Could you rewrite these records with "computer-use agent" changed to "desktop agent" everywhere it occurs, keeping everything else the same?

********************

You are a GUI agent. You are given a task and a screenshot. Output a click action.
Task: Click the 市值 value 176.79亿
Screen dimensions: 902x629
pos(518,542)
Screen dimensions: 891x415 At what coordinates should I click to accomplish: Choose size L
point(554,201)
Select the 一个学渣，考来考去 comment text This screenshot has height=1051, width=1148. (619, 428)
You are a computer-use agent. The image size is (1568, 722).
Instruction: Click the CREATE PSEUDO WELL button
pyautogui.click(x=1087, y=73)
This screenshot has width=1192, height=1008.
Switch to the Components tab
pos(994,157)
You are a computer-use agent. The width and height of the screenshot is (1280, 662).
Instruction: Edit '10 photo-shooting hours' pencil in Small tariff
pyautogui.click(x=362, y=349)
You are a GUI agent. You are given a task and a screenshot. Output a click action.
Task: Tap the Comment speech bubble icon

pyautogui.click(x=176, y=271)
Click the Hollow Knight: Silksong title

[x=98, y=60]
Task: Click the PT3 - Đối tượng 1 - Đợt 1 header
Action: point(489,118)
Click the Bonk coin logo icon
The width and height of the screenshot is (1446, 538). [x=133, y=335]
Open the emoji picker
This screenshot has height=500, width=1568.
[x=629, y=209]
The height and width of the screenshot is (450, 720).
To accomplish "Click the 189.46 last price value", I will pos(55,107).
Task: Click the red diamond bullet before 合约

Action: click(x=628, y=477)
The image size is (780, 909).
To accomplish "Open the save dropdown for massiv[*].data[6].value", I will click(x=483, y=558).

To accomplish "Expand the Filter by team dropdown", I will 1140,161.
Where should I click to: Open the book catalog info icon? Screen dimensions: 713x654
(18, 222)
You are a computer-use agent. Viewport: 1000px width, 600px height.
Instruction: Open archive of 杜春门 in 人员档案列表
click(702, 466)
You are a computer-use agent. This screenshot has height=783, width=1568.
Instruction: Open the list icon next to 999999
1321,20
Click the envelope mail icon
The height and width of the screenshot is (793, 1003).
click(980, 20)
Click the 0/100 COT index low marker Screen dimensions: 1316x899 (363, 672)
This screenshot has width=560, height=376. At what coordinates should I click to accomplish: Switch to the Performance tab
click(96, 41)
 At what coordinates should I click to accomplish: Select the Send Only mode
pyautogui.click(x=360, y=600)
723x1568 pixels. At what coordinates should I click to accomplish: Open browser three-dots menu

********************

- Answer to the problem -
You are a GUI agent. You are given a task and a screenshot. Output a click action.
Task: Click the 市值 value 176.79亿
Screen dimensions: 902x629
pos(518,542)
Screen dimensions: 891x415 At what coordinates should I click to accomplish: Choose size L
point(554,201)
Select the 一个学渣，考来考去 comment text This screenshot has height=1051, width=1148. (619, 428)
You are a desktop agent. The image size is (1568, 722).
Instruction: Click the CREATE PSEUDO WELL button
pyautogui.click(x=1087, y=73)
This screenshot has width=1192, height=1008.
Switch to the Components tab
pos(994,157)
You are a desktop agent. The width and height of the screenshot is (1280, 662).
Instruction: Edit '10 photo-shooting hours' pencil in Small tariff
pyautogui.click(x=362, y=349)
You are a GUI agent. You are given a task and a screenshot. Output a click action.
Task: Tap the Comment speech bubble icon

pyautogui.click(x=176, y=271)
Click the Hollow Knight: Silksong title

[x=98, y=60]
Task: Click the PT3 - Đối tượng 1 - Đợt 1 header
Action: point(489,118)
Click the Bonk coin logo icon
The width and height of the screenshot is (1446, 538). [x=133, y=335]
Open the emoji picker
This screenshot has height=500, width=1568.
[x=629, y=209]
The height and width of the screenshot is (450, 720).
To accomplish "Click the 189.46 last price value", I will pos(55,107).
Task: Click the red diamond bullet before 合约

Action: click(x=628, y=477)
The image size is (780, 909).
To accomplish "Open the save dropdown for massiv[*].data[6].value", I will click(x=483, y=558).

To accomplish "Expand the Filter by team dropdown", I will 1140,161.
Where should I click to: Open the book catalog info icon? Screen dimensions: 713x654
(18, 222)
You are a desktop agent. Viewport: 1000px width, 600px height.
Instruction: Open archive of 杜春门 in 人员档案列表
click(702, 466)
You are a desktop agent. This screenshot has height=783, width=1568.
Instruction: Open the list icon next to 999999
1321,20
Click the envelope mail icon
The height and width of the screenshot is (793, 1003).
click(980, 20)
Click the 0/100 COT index low marker Screen dimensions: 1316x899 (363, 672)
This screenshot has width=560, height=376. At what coordinates should I click to accomplish: Switch to the Performance tab
click(96, 41)
 At what coordinates should I click to accomplish: Select the Send Only mode
pyautogui.click(x=360, y=600)
723x1568 pixels. At what coordinates should I click to accomplish: Open browser three-dots menu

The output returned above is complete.